New Mexico ranked sixth in crude oil production in the United States in 2011 and accounts for 10 percent of U.S. natural gas production, according to the Department of Energy. The industries employed more than 12,000 people in 2009, according to the New Mexico Oil and Gas Association.

Romney, whose plan for North American energy interdependence focuses heavily on oil and gas production, said Thursday that the federal government needs to get out of the way when it comes to drilling on federal lands in states like New Mexico, where more than half the state’s oil and gas wells are on federal lands.

“Three million jobs come back to this country by taking advantage of something we have right underneath our feet. That’s oil and gas and coal, and we’re going to make it happen. We’re going to create those jobs,” Romney told a crowd of about 400 in a back lot of Watson Truck and Supply, a Hobbs company that serves the oil and gas industry.

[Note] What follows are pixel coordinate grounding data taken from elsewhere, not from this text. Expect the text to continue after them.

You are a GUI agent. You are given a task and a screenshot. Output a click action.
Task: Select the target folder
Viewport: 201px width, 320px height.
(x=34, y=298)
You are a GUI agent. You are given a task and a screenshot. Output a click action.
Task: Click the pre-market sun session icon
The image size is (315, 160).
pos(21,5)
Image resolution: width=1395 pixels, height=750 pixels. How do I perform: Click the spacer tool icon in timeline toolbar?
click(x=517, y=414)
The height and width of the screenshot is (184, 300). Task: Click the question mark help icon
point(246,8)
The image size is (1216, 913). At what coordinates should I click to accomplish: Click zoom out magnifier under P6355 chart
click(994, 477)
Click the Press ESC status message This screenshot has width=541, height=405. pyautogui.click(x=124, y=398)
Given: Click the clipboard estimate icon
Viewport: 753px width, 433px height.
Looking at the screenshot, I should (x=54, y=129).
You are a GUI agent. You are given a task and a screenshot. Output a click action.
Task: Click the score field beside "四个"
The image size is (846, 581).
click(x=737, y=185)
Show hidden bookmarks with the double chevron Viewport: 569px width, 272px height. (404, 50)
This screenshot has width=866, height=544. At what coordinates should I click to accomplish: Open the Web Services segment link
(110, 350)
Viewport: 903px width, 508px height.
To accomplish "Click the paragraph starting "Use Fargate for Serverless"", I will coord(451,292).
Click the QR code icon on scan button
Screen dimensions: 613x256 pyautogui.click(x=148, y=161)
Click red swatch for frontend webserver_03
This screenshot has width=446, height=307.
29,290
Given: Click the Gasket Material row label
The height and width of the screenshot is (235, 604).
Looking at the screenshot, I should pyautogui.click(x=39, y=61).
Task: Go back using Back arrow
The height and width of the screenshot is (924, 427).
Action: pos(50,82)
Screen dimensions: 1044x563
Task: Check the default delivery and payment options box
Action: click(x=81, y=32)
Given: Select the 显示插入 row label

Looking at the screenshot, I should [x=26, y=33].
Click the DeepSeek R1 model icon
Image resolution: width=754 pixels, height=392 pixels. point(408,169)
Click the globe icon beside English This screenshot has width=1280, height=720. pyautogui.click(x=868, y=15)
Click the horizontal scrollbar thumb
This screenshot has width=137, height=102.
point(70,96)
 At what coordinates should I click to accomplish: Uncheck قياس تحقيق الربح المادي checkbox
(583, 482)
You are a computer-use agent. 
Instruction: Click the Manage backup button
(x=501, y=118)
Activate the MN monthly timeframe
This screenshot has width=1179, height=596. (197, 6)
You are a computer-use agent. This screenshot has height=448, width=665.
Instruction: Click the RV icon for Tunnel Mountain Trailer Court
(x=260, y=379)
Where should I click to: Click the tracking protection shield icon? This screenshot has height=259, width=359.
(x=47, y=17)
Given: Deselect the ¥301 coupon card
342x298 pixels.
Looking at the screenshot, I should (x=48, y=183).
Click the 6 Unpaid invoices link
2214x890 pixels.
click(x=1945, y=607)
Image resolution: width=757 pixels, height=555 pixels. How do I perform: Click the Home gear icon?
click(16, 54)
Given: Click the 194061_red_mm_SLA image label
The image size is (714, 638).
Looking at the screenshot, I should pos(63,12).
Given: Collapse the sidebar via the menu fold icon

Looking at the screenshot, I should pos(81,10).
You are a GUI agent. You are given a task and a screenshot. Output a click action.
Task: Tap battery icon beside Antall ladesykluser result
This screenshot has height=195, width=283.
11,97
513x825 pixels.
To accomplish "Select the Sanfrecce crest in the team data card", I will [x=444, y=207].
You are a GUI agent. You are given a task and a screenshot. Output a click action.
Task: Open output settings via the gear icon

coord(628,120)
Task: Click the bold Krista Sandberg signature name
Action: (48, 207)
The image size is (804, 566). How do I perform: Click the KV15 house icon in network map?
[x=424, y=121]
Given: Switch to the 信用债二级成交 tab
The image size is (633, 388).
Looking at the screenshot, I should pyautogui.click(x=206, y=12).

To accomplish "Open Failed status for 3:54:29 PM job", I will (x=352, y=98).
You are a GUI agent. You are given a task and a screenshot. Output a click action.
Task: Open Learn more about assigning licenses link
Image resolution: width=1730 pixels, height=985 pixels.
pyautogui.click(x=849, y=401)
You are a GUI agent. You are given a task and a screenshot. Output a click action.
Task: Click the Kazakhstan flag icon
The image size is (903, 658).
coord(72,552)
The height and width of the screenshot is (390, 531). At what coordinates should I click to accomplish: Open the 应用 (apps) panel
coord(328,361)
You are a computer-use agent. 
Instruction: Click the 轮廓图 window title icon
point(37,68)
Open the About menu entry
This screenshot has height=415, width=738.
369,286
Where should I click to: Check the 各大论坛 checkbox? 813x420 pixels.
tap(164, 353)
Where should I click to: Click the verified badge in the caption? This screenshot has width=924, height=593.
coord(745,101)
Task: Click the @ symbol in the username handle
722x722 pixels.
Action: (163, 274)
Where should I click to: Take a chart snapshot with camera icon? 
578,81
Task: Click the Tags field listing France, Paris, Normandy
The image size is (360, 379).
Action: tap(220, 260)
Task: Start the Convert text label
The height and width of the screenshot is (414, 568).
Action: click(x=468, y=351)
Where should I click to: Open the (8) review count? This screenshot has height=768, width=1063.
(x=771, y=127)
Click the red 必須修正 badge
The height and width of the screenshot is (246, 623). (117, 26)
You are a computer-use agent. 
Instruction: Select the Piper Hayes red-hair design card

Republican presidential candidate Mitt Romney greets members of the Hobbs High School band for performing before the start of his campaign rally at Watson Truck and Supply on Thursday. (JIM THOMPSON/JOURNAL)

Romney said the U.S. needs to take “advantage of our energy resources — our oil, our coal, our gas, nuclear, renewables, wind, solar,” but his clear emphasis in the Hobbs speech was on the goal of expanding energy production from fossil fuels.

Obama in March touted an “all-of-the-above” energy plan that he said promotes oil and gas drilling on federal lands when it’s done safely while investing in renewable energies and requiring improved vehicle fuel efficiency.

Romney said the Obama administration has used environmental and safety regulations to delay fossil fuel production on federal lands. To prevent that federal delay, he said, states should be the ones to regulate oil and gas development on federal lands within their borders.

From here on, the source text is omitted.